* Exercise brief *
Please repeat exactly, and only, the lines from the one containing "Click the 'Подключение" through the end of the records below, with no pictures.

Data for this task START

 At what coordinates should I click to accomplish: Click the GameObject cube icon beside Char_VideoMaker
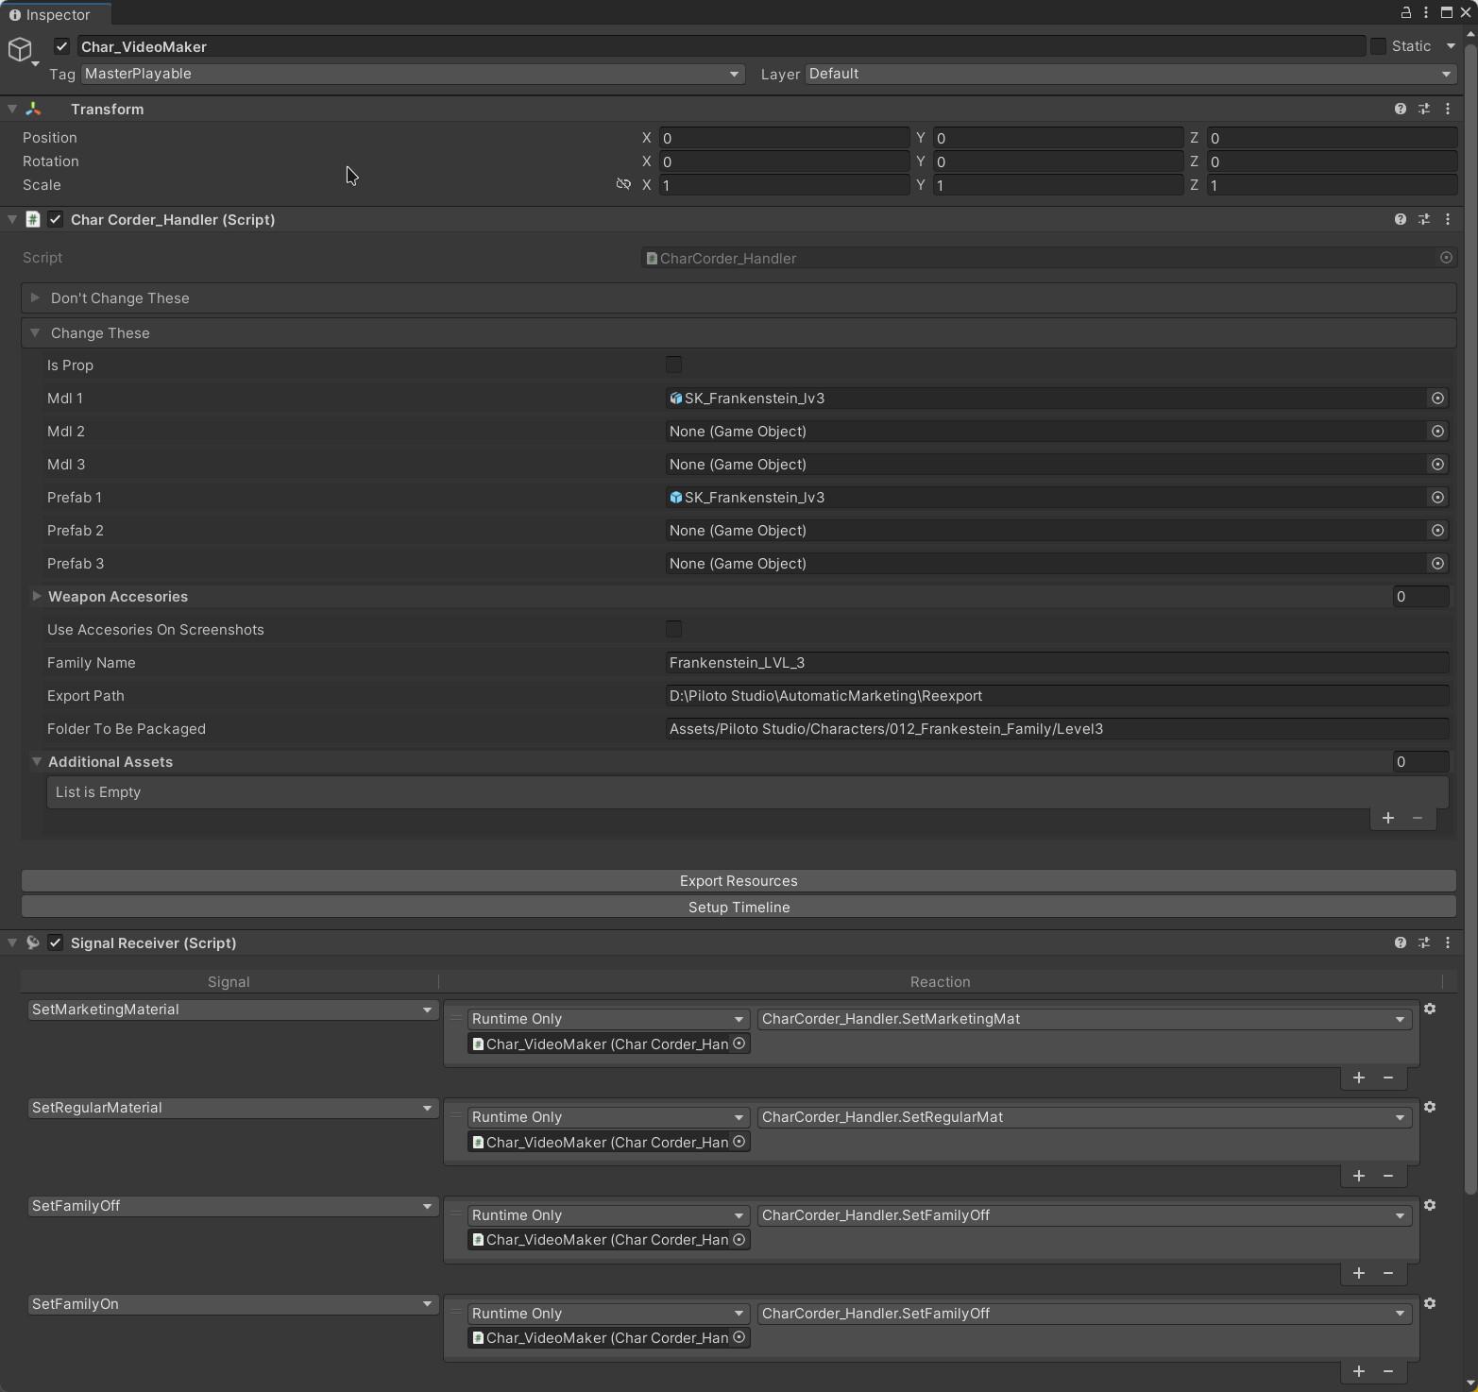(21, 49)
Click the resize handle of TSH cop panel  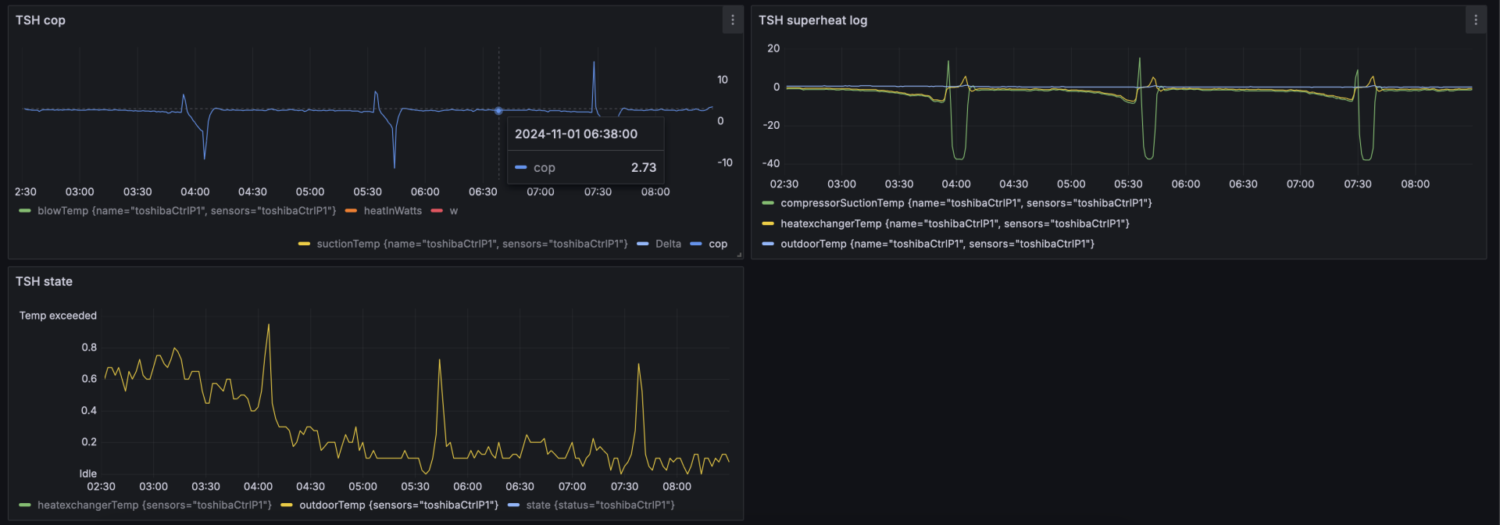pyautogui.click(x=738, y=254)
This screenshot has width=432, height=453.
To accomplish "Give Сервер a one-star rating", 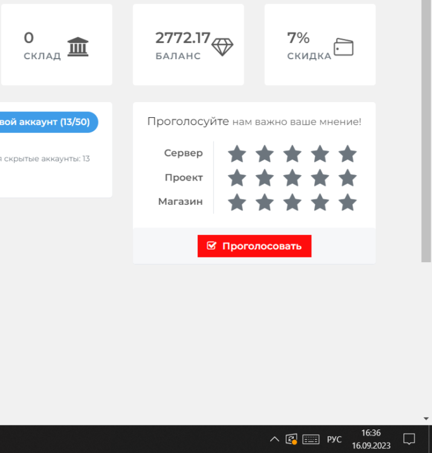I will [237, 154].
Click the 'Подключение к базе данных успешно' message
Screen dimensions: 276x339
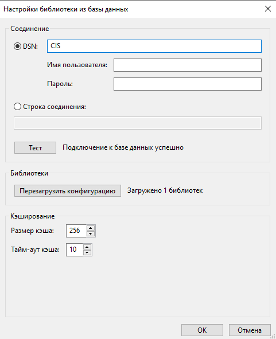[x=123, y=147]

Data for this task END

* Problem solution *
Click the 'Подключение к базе данных успешно' message
Screen dimensions: 276x339
[x=123, y=147]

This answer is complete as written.